Apologies for a slight scheduling issue!
4:11
4:11
Prophets is a little less problematic, but not much! We know that there were prophets in the New Testament times, and that prophecy is one of the gifts. The term prophet here is not just someone who maybe has the gift of prophecy, but fulfills an ongoing function of a prophet. The problem is that we have very little information on what the prophets did. We know that women prophesied (Acts 21:9; 1 Cor 11:4,5). The only explicit examples of prophecy given are the predictive type (Acts 11:28). Perhaps part of the problem we have is that we think primarily (only?) of prophets foretelling the future. This is actually a limited aspect of their task, it is more to forth tell, to proclaim the word of God. Even in the Old Testament a large part of the ministry of the prophets was to remind the people of the Law and how they were failing to obey the Law. If we take this wider aspect of prophecy all of us preachers should be prophetic at times, cutting to the heart of the matter with the word of God.
We have no problems with the term evangelists, though it is actually a term that is used in only two other places in the New Testament! However, there were churches set up by people other than Paul, so there must have been evangelists, proclaimers of the good news.

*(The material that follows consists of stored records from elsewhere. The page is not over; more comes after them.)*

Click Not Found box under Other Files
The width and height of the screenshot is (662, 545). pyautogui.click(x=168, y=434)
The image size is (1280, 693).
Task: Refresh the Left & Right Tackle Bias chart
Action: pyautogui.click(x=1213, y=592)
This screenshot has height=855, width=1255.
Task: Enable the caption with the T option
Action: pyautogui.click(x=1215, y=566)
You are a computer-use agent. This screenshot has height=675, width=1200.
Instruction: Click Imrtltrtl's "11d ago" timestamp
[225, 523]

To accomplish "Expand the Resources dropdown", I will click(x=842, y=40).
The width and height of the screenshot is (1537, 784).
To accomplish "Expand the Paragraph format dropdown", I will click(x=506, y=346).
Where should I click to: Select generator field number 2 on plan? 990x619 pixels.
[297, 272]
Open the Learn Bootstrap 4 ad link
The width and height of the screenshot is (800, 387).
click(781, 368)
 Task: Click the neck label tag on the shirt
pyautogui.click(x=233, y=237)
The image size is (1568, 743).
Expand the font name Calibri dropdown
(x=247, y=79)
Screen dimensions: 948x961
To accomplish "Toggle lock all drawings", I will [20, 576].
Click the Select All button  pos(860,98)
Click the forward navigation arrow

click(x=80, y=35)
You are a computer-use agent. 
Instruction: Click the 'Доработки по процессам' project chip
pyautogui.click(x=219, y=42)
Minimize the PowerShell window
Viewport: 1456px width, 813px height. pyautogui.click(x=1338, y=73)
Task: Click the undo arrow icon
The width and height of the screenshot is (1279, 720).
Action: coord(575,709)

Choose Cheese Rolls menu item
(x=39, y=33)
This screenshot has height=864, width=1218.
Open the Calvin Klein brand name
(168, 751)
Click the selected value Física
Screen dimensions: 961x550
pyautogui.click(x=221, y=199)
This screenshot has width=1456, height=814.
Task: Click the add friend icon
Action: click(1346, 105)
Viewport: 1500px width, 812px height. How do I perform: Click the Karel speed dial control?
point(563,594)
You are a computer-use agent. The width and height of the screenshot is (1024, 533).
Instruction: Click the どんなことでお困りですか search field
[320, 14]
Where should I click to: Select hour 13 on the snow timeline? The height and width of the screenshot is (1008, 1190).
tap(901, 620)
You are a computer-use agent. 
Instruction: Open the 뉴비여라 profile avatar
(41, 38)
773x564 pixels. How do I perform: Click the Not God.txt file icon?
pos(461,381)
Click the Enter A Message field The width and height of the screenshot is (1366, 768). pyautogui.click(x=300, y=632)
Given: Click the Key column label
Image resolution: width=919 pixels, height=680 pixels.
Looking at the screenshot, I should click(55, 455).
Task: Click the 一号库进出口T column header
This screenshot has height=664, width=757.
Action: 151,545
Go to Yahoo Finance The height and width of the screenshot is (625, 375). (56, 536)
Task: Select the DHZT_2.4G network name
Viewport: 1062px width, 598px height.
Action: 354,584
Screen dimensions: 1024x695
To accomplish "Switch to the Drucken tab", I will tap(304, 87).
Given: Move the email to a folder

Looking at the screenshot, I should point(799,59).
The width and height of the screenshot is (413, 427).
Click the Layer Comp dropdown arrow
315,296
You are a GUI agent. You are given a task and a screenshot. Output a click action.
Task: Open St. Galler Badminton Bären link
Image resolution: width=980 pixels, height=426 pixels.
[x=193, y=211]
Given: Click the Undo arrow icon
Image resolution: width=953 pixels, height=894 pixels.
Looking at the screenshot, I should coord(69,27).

There is debate about whether pastors and teachers are two separate ministries or are linked. In a practical sense this debate is silly. All of us can be prophetic, evangelistic, pastoral and teachers at different times. Any one individual will probably focus on one or may be two of these areas, but that should not be taken as limiting. At the same time, no one is a one-man band, now should we be, we need each other, and are meant to function together. Indeed, that is an essential element of the church.